We definitely need some better tools. Slicing with a diamondoid chainsaw might be better than a laser. If you had a single strand of carbon nanotube, that's, what ten nanometers across? Total information loss would be down to 1:100000, which would be pretty good by comparison. On the other hand, if you had a technique that merely snapped the dendrites around a certain area, you could perhaps get the loss down to zero.
The slicing would definitely cut back on the cracking and freezing, if everything was done right. It would also be relatively easy to verify afterwards how good of a job was done in a particular case. The slices would be on slides, and it could be arranged to take them out of storage and photograph or scan them as long as their cryogenic temperature is maintained and they are held stiff.
Cracking happens due to cooling of different parts at different speeds. If you can eliminate that, you can eliminate the cracking problem. If we could distribute heat-conductive nanoparticles evenly throughout the brain prior to cooling you might not need to slice after all.
Another thought is that if you distributed nanotubes in the mix it might be sufficient to hold the material together despite the pressures that normally make it crack. This would give the heat time to escape without breaking the brain on its way out.
Cooling faster would tend to reduce brain damage from self-digestion and protect it from the toxicity of cryoprotectants. Ultimately I think the nanoparticle idea is probably something like what will lead to the first healthy mammal or person being brought back from cryosuspension, because they won't need the cracks "stitched" back together using nanomachinery.
Nanomachines are as different from nanoparticles as cars are from equivalent-sized boulders. The term "nanotech" is used for all kinds of things these days, so I try to distinguish. We use nanoparticles everyday now in everythiing from sunscreen to paint, so if you could find some that work for this cryonics stuff we might be routinely thawing and reviving people in just a few years. The brains with cracking will still have to wait quite a while longer, but I think we'll eventually be able to help them too.

**Exercises**
**a)** From the cryonics passage, extract the part that opens with the words containing "We definitely need" and closes with "are held stiff.".
**b)** What does the cryonics passage say causes cracking?
The listing isn't needed for anything here.

**Study material**
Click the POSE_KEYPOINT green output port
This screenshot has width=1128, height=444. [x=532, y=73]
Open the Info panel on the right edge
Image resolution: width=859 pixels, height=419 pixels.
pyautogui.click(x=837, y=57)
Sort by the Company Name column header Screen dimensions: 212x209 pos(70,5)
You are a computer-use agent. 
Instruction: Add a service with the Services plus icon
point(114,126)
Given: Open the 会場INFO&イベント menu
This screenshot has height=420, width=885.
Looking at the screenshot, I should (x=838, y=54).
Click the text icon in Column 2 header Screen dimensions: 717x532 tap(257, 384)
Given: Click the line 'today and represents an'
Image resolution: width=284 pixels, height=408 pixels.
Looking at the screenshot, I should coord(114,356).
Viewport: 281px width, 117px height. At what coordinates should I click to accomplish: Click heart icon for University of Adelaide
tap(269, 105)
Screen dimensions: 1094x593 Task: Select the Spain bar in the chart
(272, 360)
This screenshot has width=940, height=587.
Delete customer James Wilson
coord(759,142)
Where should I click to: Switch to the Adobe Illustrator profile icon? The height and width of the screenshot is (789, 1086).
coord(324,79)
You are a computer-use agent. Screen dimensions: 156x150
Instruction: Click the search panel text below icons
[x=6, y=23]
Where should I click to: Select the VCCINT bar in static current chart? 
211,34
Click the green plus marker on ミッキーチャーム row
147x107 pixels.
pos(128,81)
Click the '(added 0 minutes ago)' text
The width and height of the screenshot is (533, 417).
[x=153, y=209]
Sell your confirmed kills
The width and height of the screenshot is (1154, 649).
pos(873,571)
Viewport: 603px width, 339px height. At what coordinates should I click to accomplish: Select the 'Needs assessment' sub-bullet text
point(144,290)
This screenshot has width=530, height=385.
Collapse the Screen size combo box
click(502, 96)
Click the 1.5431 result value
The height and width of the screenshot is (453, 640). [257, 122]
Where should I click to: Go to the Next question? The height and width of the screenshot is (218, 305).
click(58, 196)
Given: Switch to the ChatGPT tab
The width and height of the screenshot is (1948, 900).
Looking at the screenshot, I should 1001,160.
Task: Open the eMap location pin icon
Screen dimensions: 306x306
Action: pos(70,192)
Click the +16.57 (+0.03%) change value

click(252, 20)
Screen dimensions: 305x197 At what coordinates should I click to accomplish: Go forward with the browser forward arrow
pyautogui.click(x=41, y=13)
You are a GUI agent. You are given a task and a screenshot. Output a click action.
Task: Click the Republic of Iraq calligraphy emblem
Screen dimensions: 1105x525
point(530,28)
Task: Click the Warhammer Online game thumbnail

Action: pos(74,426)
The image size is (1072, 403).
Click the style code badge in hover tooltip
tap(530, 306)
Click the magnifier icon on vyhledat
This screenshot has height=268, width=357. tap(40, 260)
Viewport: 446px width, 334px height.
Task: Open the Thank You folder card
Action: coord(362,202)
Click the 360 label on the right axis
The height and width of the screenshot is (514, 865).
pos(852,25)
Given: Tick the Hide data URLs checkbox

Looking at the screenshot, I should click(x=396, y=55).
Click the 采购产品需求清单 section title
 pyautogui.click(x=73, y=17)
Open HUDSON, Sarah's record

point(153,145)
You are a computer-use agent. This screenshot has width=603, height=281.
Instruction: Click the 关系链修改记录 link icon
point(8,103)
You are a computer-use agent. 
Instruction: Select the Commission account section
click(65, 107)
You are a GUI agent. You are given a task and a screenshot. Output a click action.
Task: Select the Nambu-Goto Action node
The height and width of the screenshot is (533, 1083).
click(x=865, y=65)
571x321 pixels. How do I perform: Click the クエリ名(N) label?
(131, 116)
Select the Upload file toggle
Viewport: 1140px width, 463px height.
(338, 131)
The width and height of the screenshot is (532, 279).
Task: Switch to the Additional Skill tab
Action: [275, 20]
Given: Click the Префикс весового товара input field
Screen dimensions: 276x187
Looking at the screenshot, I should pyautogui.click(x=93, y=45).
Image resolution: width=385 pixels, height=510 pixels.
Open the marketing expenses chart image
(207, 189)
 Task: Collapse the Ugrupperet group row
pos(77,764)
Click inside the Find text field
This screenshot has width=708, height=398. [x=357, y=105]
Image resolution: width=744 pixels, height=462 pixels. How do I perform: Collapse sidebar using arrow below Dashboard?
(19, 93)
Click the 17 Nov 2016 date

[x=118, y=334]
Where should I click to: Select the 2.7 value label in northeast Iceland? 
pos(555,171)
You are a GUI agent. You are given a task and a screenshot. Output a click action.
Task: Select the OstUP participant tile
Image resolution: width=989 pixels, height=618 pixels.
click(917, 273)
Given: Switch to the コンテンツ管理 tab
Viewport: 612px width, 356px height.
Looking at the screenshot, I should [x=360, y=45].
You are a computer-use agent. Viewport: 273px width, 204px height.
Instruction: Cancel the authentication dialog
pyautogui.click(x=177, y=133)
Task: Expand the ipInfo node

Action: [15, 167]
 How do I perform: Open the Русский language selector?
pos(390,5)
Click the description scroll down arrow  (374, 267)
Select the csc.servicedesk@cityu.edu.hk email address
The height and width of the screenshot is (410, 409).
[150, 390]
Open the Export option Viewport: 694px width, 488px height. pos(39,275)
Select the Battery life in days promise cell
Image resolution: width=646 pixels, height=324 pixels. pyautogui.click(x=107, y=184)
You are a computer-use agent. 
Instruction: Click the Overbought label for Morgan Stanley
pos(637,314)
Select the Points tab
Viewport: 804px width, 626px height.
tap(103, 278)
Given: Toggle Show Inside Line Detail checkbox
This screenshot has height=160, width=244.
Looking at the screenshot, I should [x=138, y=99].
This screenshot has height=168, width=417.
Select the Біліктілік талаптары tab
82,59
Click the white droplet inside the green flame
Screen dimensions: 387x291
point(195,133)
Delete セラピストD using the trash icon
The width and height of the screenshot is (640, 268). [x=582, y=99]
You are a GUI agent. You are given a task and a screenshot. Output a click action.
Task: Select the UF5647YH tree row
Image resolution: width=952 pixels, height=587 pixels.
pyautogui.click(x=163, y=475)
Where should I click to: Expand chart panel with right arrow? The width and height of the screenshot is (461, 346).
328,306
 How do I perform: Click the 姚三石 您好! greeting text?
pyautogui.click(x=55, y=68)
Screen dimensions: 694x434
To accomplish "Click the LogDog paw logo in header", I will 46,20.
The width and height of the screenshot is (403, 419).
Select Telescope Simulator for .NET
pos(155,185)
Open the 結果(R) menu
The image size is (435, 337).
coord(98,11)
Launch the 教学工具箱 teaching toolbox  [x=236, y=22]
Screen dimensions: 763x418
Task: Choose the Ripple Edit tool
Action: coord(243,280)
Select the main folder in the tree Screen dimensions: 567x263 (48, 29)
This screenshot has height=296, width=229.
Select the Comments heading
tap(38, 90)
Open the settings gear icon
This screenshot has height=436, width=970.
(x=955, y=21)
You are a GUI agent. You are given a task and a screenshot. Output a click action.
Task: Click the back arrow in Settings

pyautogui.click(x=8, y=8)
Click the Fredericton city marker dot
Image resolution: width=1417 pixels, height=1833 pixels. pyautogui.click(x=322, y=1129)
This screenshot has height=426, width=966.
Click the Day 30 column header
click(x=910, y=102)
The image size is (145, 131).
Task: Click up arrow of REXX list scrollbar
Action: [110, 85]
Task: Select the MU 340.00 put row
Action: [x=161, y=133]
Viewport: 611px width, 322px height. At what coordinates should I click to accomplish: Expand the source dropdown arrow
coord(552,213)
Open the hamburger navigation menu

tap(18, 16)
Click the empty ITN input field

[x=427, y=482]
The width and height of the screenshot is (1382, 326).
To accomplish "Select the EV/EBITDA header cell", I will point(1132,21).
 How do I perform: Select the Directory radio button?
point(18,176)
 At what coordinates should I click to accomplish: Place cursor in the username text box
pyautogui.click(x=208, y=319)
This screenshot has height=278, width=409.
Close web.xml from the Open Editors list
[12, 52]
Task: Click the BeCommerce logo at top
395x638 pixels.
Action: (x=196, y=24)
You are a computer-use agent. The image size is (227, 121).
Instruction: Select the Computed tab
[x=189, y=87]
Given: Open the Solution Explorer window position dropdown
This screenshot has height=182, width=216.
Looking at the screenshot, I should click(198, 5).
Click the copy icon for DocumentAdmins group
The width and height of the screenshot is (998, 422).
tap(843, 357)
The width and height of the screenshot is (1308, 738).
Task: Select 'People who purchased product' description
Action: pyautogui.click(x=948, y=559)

**Answers in order**
**a)**
We definitely need some better tools. Slicing with a diamondoid chainsaw might be better than a laser. If you had a single strand of carbon nanotube, that's, what ten nanometers across? Total information loss would be down to 1:100000, which would be pretty good by comparison. On the other hand, if you had a technique that merely snapped the dendrites around a certain area, you could perhaps get the loss down to zero.
The slicing would definitely cut back on the cracking and freezing, if everything was done right. It would also be relatively easy to verify afterwards how good of a job was done in a particular case. The slices would be on slides, and it could be arranged to take them out of storage and photograph or scan them as long as their cryogenic temperature is maintained and they are held stiff.

**b)** Different parts cooling at different speeds.